There was talk that I might not play the show and possibly not play several shows until a replacement amp was found. No one in the band did or said anything except the other guitar player, who let it be known that it wouldn’t be a problem to do the gigs with just one guitar player: him.

I was outside trying to figure out how to get a taxi to the nearest airport, when I remembered my 3-watt Smokey cigarette pack practice amp. I had read a review once where Keith Richards had used it in the studio and that it was capable of powering a 4 x 12 Marshall speaker cabinet at low volume.


I had the sound person mic the speaker cab and then put me in the monitors as loud as it would go. It worked… just barely.

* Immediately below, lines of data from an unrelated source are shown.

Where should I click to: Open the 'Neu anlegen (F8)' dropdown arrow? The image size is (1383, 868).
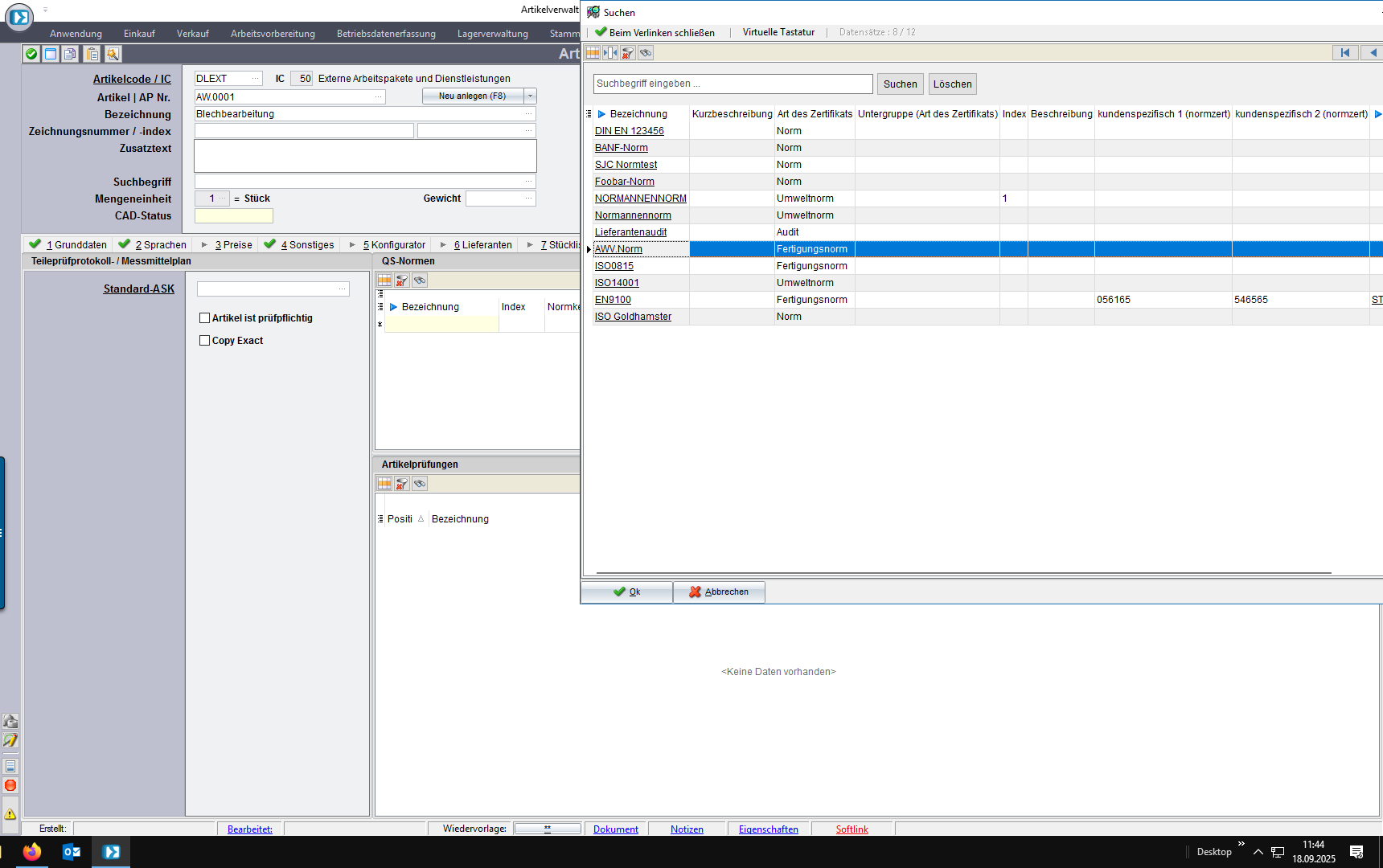tap(530, 96)
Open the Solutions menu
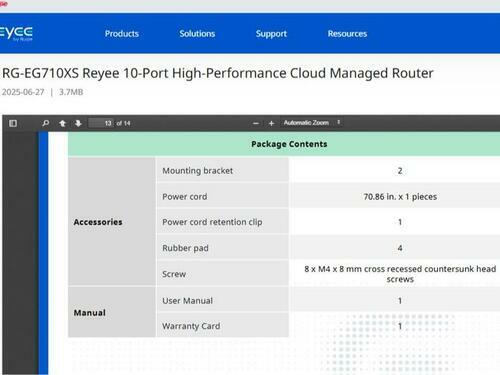This screenshot has width=500, height=375. click(197, 34)
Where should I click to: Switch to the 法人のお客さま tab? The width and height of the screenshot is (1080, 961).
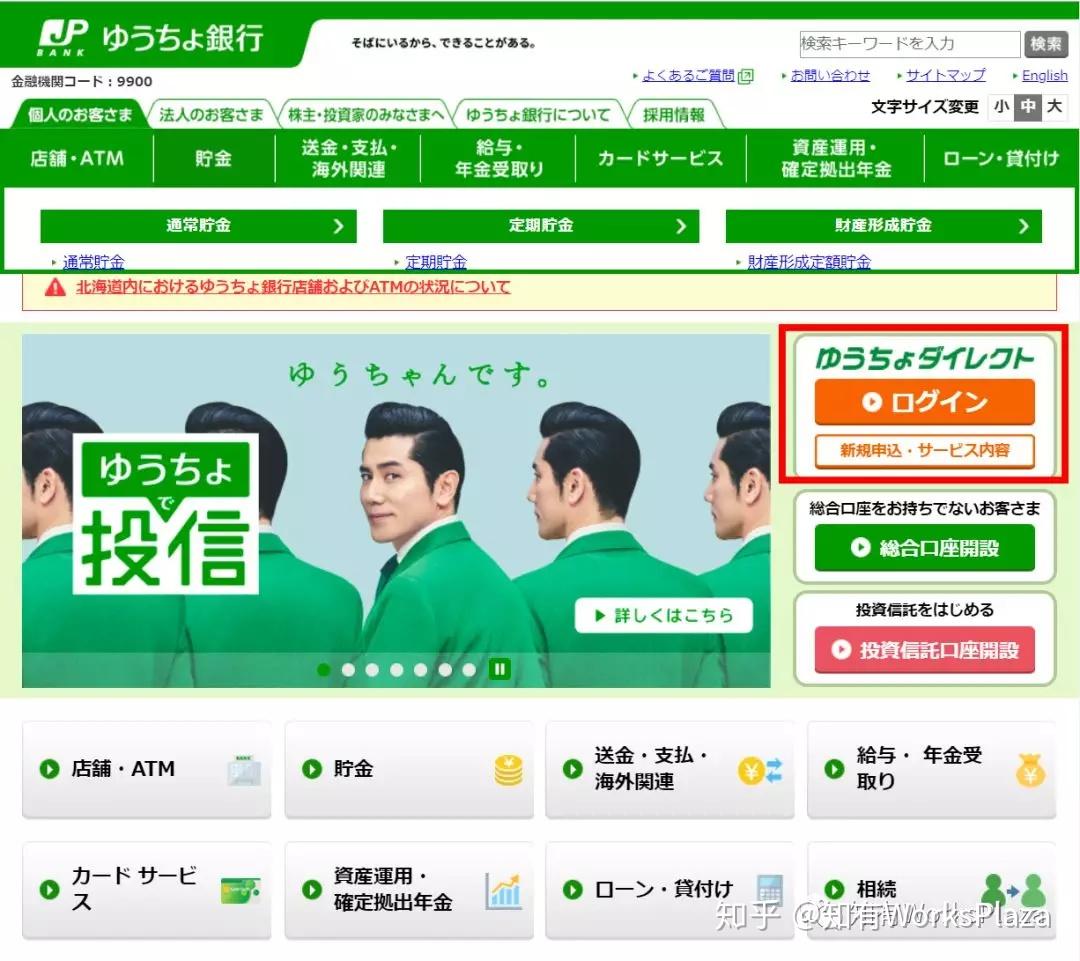[204, 114]

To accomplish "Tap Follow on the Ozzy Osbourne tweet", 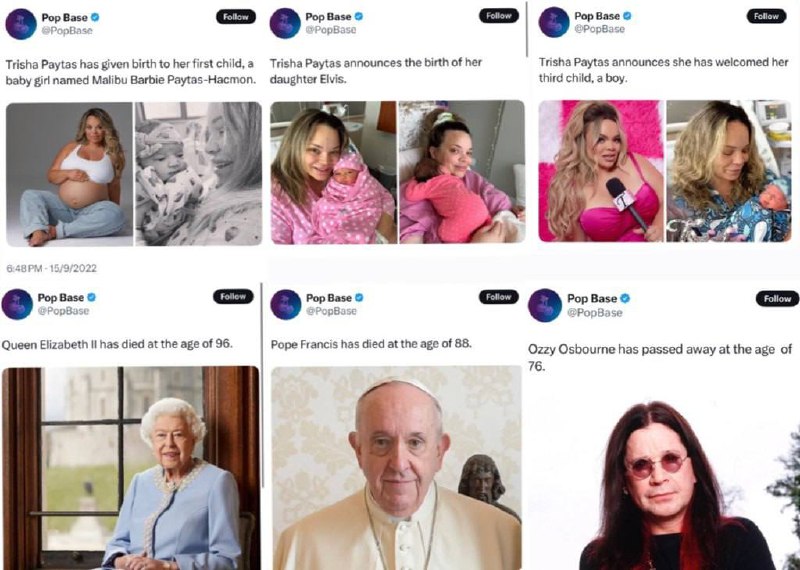I will click(777, 299).
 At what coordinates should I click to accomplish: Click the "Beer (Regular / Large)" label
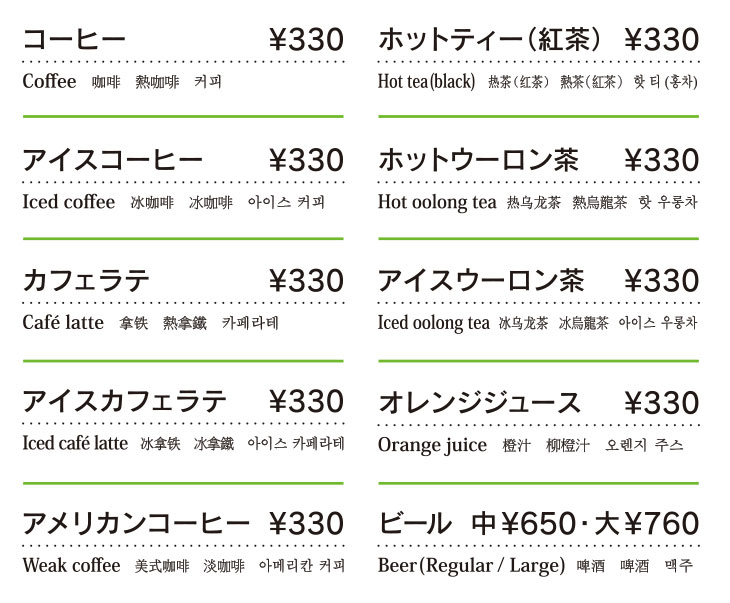[472, 566]
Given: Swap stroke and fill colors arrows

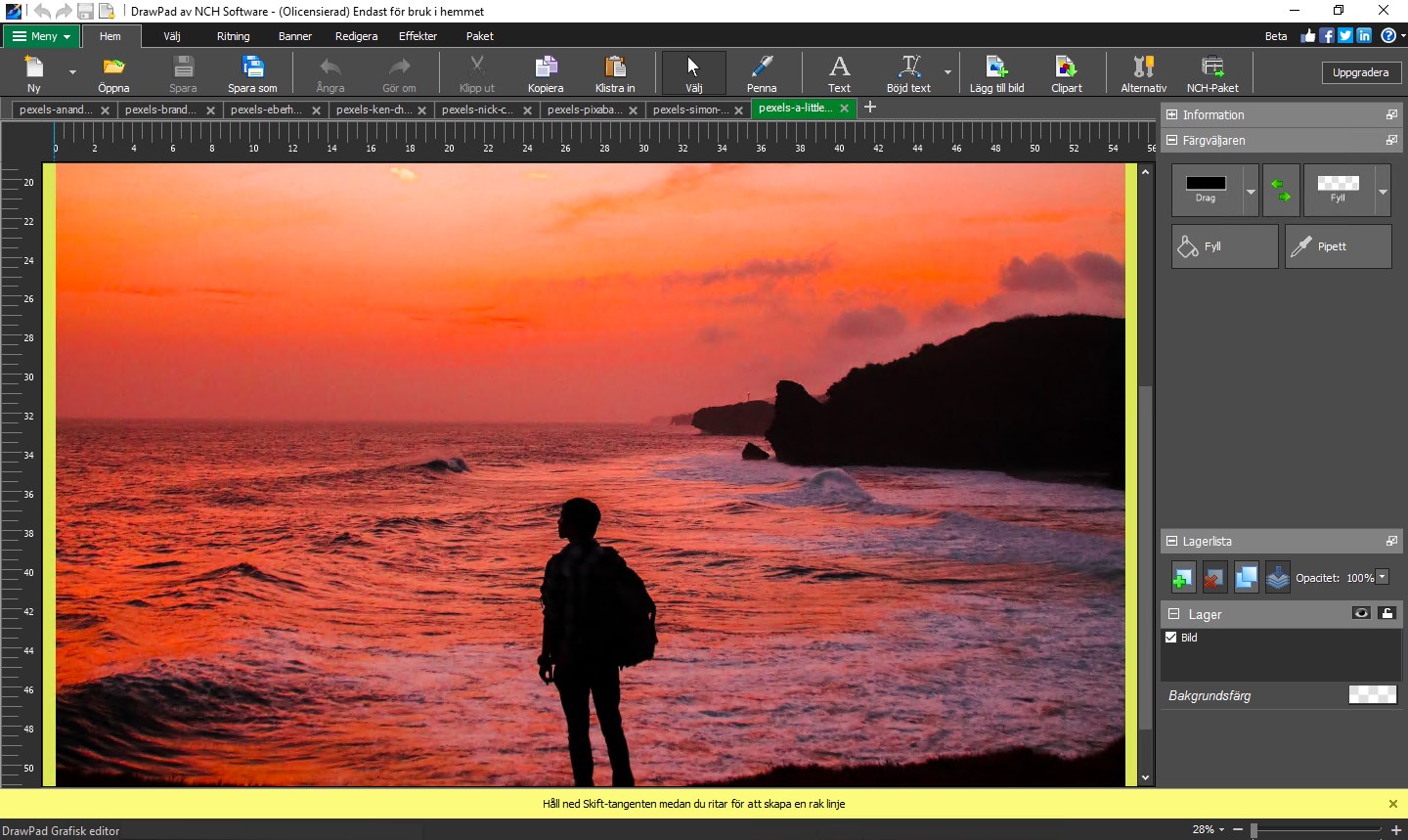Looking at the screenshot, I should [x=1280, y=190].
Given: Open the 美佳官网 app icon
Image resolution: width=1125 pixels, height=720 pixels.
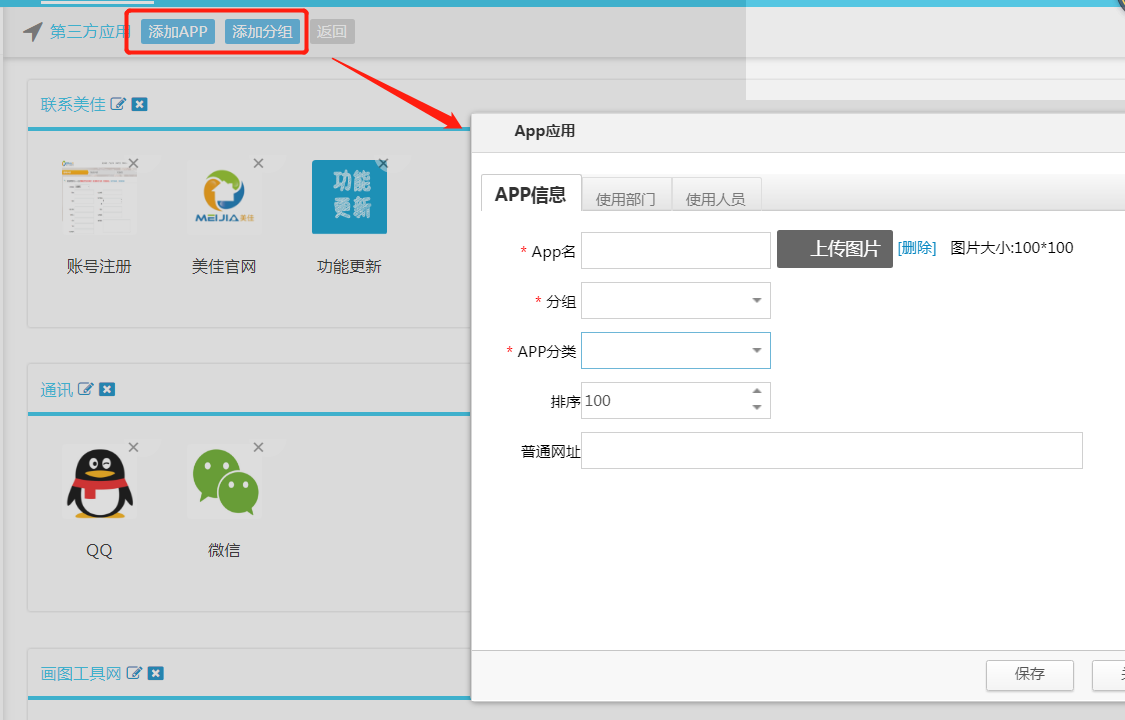Looking at the screenshot, I should [x=224, y=196].
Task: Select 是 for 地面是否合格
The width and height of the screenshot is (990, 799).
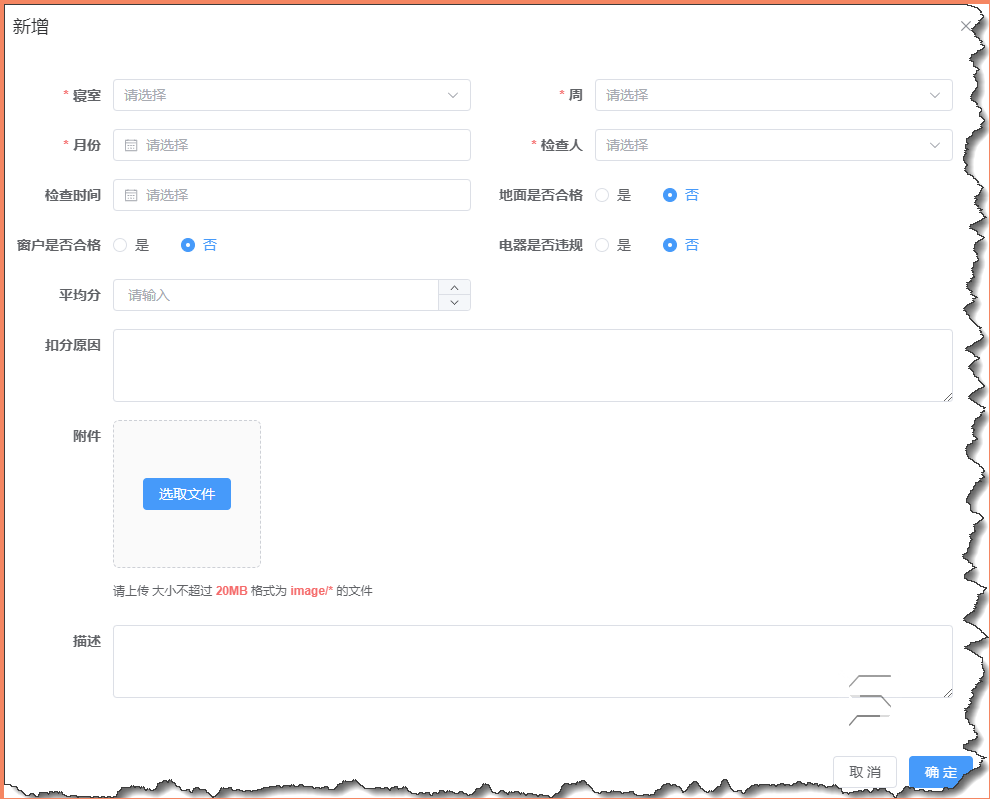Action: pyautogui.click(x=602, y=194)
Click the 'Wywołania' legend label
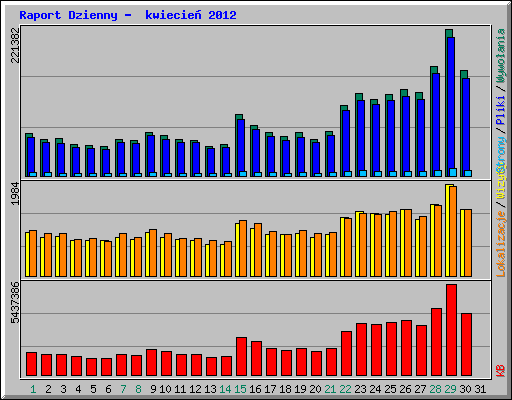Viewport: 512px width, 400px height. click(x=501, y=56)
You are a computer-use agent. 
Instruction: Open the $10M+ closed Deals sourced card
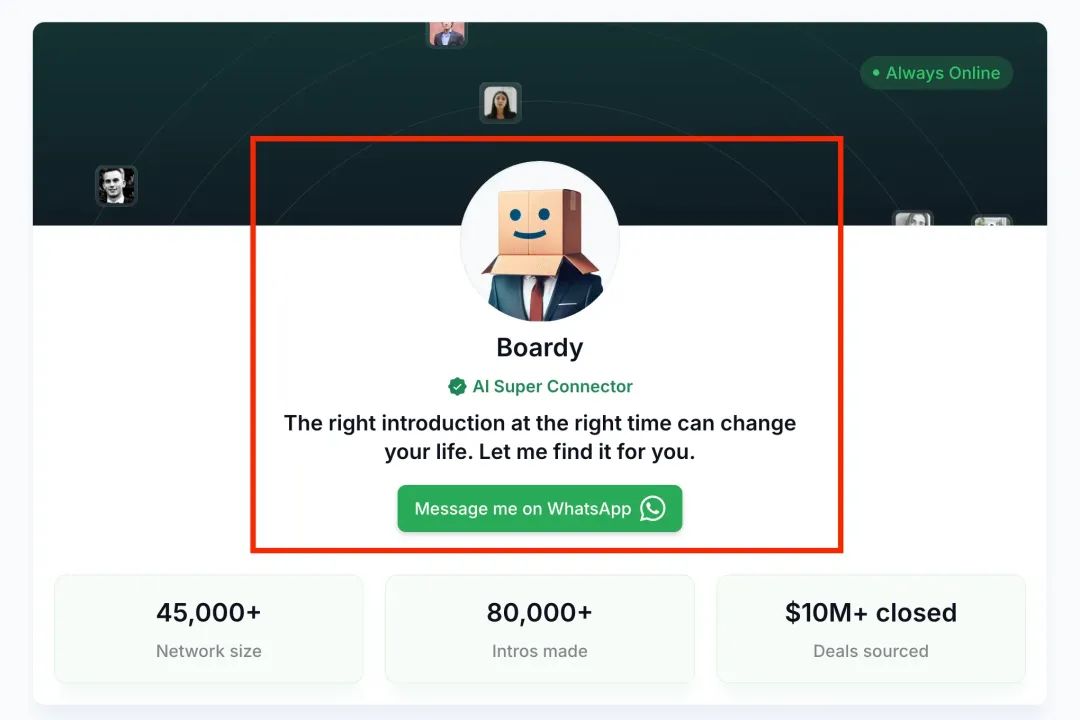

By the time we went on, the club that could hold about 100 people had nearly 200 jammed in. The stage was only four feet deep and five inches high. The audience—full of giant Polish men and beautiful women—was right on top of us. If they rushed the stage, there was nowhere for us to go.

I start the first song. Our singer walks onstage and his costume immediately gets caught on the drummer’s overhead mic stand and it falls over. The singer panics and stumbles a little, knocking the drummer’s cymbals over. Trying to avoid further disaster, he swings around 180 degrees and catches a fishnet part of his wardrobe on the tuning keys of my guitar.

I use every ounce of my strength to pull myself free in one snapping yank away from him. The fishnet does not break free and he falls further in my direction, pulling parts of the drum set down with him. We stop and there is yelling and laughing from the audience.

Everyone untangles themselves and I start the next song. The audience goes nuts. The beautiful women are right up front, elbowing and slamming into the giant, scary men. I feel that we are just seconds away from a totally out-of-control riot.

I’m on a 5-inch stage with my back against the wall, half thrilled and half terrified, playing out of a cigarette pack amplifier as a Polish audience sings along with our lyrics in English. I keep my eyes open for an escape route. There isn’t one.